● **Directions**: Write out again the entries from the first line to the line that includes "Task: Open BNB's last 7 days chart", keeping both of those lines.

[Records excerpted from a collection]
== Segment start ==
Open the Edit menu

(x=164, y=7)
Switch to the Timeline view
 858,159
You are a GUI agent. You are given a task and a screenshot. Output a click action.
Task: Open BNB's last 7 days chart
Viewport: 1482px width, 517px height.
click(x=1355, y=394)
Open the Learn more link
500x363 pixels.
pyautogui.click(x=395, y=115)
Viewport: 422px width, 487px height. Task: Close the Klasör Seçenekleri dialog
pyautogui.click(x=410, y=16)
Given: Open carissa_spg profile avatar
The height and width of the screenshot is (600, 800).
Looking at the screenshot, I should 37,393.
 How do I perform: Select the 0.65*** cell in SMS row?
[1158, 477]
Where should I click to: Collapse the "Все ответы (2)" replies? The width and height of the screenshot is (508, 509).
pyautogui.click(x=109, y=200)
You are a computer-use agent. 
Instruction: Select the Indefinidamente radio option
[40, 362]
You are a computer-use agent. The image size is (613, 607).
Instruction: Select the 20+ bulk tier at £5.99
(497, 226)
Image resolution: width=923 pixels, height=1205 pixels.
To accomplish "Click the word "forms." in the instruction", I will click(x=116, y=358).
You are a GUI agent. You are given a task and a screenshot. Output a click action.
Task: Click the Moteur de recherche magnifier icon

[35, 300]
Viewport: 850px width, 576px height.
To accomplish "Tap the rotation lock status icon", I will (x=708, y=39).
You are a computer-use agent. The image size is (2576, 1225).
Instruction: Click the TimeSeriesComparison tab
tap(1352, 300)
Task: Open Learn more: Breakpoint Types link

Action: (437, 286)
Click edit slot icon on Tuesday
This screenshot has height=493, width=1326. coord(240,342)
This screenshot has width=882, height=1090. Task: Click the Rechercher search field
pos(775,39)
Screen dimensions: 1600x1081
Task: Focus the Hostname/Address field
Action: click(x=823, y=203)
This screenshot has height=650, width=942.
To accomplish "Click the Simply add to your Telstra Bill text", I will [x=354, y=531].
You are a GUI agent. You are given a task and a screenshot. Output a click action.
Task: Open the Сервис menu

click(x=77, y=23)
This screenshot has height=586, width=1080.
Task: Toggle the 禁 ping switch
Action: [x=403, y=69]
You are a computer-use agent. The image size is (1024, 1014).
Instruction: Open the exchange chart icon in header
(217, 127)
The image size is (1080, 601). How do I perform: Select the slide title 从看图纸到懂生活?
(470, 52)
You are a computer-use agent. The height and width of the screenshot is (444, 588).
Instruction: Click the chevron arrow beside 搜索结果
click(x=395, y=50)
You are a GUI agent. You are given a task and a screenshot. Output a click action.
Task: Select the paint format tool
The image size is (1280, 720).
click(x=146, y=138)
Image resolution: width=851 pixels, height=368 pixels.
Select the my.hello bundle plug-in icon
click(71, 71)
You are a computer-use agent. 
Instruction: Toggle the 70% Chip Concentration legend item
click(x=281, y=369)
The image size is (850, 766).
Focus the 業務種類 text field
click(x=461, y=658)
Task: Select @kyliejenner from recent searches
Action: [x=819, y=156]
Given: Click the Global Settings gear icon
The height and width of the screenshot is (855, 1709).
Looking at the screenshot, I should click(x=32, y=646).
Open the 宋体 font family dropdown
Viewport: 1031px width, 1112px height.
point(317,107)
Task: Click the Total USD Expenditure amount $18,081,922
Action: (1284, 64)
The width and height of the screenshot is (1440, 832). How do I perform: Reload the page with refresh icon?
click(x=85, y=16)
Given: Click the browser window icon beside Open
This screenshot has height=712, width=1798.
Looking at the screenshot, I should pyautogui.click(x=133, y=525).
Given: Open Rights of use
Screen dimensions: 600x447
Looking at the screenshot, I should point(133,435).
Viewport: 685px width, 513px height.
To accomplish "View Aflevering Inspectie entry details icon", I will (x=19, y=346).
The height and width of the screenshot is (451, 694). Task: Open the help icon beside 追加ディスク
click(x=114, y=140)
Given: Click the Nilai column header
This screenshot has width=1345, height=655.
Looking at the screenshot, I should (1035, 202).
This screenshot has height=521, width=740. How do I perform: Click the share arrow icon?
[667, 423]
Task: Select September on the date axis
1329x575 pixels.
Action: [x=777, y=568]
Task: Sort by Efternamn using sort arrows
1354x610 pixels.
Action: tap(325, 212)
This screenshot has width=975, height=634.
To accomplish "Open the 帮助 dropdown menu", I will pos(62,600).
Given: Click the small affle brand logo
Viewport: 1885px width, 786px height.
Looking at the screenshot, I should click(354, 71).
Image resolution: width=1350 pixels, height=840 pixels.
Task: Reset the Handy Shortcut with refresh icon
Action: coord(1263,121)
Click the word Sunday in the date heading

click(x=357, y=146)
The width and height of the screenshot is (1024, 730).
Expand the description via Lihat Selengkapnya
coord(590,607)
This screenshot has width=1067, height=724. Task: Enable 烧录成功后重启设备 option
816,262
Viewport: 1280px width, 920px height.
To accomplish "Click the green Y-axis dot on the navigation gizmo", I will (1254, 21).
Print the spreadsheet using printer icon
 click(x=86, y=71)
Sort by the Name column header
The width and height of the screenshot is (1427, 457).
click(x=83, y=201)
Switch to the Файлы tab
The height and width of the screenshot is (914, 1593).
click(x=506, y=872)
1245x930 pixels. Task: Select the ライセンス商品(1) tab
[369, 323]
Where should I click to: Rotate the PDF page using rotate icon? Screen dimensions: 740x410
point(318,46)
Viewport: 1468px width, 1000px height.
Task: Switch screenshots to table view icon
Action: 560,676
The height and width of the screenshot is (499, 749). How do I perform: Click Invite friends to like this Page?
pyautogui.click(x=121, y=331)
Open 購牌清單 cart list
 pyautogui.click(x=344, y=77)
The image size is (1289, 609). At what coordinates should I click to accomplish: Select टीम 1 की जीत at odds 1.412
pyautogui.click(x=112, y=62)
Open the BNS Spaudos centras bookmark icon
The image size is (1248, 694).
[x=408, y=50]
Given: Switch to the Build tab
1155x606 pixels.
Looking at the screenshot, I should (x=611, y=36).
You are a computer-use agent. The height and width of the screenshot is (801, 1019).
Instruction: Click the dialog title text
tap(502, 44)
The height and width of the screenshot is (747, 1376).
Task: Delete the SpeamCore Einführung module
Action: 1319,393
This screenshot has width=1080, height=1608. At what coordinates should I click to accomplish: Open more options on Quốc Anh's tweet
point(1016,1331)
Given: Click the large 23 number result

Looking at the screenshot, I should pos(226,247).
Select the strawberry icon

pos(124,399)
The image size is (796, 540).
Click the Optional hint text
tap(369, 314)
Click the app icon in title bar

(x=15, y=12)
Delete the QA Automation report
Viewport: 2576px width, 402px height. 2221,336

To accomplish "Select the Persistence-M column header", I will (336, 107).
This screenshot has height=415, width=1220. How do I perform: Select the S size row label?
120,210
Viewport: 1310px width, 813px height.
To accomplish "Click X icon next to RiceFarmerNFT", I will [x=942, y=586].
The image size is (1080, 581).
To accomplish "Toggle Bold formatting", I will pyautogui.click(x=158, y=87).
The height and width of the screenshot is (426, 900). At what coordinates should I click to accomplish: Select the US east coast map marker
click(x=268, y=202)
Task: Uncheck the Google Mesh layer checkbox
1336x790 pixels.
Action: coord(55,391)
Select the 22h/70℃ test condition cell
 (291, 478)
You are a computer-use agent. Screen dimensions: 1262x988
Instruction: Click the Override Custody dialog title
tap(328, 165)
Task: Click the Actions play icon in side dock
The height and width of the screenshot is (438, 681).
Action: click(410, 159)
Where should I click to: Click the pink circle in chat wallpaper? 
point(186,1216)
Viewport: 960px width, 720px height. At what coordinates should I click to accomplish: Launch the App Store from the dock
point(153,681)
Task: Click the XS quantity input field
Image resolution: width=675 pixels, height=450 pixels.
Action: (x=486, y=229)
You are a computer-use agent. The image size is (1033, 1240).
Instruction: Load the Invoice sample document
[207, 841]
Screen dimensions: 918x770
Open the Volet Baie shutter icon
== Segment end ==
● **Exercise response**:
Open the Edit menu

(x=164, y=7)
Switch to the Timeline view
 858,159
You are a GUI agent. You are given a task and a screenshot. Output a click action.
Task: Open BNB's last 7 days chart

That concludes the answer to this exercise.